PROBLEM DETAILS
Filter the rows below and keep only the lines that contain the word "Where", copying each one. Case matters, so a line counts only if its capitalization matches.

[Entries on target coordinates]
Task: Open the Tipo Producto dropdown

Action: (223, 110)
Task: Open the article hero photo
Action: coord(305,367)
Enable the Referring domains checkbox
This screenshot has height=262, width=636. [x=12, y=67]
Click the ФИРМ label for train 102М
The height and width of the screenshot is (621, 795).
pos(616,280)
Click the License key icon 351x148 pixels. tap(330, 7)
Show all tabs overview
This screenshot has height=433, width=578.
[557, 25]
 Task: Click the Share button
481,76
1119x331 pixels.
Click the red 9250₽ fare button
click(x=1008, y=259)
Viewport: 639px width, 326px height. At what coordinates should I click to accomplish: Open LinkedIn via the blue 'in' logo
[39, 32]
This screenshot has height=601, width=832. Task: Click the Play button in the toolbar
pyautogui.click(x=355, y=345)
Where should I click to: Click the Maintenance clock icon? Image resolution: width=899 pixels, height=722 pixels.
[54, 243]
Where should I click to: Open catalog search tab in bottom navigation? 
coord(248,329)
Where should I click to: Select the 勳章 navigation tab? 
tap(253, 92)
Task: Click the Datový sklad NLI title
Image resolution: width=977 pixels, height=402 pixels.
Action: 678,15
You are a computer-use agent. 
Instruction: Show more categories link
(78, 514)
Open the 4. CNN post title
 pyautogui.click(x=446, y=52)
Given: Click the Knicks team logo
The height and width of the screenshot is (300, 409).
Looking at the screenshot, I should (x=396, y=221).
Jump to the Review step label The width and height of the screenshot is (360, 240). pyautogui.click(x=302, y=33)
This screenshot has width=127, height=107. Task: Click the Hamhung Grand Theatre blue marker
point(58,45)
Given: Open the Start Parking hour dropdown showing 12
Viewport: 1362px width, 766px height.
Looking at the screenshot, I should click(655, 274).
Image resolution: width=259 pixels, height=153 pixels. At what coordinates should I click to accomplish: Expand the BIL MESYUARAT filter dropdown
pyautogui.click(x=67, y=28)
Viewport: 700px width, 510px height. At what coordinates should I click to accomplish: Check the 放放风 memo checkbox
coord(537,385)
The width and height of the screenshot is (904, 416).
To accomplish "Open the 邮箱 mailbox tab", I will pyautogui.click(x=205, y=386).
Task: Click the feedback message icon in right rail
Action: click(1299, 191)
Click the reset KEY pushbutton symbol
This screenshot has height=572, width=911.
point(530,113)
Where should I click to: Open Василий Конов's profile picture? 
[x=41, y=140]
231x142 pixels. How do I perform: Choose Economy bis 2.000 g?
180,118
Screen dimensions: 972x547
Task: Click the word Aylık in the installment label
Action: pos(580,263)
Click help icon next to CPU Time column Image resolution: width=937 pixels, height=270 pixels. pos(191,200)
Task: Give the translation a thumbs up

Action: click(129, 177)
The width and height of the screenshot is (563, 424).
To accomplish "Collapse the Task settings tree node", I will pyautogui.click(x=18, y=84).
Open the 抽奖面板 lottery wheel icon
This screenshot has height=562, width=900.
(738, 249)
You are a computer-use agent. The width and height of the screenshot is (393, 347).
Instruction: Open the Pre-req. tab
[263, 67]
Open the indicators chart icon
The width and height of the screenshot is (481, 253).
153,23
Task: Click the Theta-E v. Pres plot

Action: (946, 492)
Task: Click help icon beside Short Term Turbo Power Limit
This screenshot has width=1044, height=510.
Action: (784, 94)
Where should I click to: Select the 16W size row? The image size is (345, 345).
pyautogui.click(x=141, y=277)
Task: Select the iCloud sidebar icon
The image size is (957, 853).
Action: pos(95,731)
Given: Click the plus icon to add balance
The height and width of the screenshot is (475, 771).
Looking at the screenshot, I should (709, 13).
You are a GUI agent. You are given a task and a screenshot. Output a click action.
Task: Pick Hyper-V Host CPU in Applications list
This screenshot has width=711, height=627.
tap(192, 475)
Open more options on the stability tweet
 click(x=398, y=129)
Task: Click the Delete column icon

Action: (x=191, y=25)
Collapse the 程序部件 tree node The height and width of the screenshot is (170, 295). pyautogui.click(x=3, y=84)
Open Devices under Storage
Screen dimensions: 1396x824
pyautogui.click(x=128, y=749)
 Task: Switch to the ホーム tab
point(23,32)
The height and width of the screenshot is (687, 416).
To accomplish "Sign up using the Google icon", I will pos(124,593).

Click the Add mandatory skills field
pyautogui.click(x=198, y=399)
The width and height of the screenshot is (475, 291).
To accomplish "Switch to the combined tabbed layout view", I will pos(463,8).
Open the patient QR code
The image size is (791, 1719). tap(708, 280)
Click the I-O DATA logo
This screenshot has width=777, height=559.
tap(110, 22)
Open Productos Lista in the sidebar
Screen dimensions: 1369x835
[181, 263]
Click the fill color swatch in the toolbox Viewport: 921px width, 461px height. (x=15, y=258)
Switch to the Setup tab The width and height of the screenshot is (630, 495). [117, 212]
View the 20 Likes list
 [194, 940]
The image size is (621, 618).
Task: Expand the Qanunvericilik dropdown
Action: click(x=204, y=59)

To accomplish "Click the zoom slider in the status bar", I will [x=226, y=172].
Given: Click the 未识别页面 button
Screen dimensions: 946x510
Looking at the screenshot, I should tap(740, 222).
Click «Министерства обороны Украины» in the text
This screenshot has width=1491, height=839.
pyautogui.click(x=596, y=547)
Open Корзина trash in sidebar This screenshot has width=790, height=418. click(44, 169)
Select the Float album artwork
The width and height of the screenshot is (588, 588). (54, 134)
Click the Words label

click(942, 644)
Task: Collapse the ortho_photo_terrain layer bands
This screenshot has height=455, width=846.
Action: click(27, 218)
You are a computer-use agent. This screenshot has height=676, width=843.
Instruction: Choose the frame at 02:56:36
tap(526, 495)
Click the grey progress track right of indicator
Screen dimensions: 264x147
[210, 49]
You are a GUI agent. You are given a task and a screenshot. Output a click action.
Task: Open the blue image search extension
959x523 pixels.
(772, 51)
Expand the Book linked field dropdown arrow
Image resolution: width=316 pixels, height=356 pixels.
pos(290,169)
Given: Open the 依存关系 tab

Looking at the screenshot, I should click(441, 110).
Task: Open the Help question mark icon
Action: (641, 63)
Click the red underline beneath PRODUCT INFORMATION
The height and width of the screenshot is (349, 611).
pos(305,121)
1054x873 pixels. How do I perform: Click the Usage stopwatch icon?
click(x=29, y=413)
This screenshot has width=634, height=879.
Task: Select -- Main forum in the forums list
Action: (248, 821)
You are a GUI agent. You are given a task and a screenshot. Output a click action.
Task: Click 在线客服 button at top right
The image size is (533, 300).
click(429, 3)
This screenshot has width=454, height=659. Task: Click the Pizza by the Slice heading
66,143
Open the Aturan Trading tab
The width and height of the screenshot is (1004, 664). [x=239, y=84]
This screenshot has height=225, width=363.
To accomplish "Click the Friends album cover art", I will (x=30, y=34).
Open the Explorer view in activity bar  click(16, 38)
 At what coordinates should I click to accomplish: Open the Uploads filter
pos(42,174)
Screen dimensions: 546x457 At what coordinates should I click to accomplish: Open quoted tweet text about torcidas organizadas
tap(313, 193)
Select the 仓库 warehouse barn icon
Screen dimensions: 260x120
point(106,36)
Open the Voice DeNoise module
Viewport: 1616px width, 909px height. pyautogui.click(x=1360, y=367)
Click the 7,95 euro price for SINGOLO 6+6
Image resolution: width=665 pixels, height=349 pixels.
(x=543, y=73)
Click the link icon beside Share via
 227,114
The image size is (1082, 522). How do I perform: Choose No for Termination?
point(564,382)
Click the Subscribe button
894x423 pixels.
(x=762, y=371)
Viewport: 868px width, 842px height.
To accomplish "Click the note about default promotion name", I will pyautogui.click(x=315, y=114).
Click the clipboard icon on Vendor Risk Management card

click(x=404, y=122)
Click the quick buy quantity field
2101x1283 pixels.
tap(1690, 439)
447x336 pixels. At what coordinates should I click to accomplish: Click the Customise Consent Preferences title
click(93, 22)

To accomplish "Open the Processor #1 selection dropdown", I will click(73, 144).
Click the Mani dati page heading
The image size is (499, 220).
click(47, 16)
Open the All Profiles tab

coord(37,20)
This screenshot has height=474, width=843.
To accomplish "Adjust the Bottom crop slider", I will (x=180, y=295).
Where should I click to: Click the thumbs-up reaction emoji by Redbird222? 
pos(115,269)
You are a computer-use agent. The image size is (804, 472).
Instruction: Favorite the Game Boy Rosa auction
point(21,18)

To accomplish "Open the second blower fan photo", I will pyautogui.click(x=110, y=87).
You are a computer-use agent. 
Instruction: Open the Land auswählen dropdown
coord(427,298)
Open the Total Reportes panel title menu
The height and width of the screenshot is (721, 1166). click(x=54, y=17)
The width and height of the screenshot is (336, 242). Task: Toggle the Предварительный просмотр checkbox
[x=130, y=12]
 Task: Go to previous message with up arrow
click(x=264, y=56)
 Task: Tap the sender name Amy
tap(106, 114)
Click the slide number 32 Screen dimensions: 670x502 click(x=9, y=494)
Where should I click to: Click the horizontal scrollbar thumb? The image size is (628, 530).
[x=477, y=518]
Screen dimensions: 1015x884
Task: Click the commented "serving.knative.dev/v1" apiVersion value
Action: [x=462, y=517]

RESULT OF THE EXERCISE
Where should I click to: Click the Maintenance clock icon? Image resolution: width=899 pixels, height=722 pixels.
Where should I click to: Open catalog search tab in bottom navigation? 
Where should I click to: Select the 勳章 navigation tab? 
Where should I click to: Open Василий Конов's profile picture? 
Where should I click to: Select the 16W size row? The image size is (345, 345).
Where should I click to: Click the thumbs-up reaction emoji by Redbird222? 
Where should I click to: Click the horizontal scrollbar thumb? The image size is (628, 530).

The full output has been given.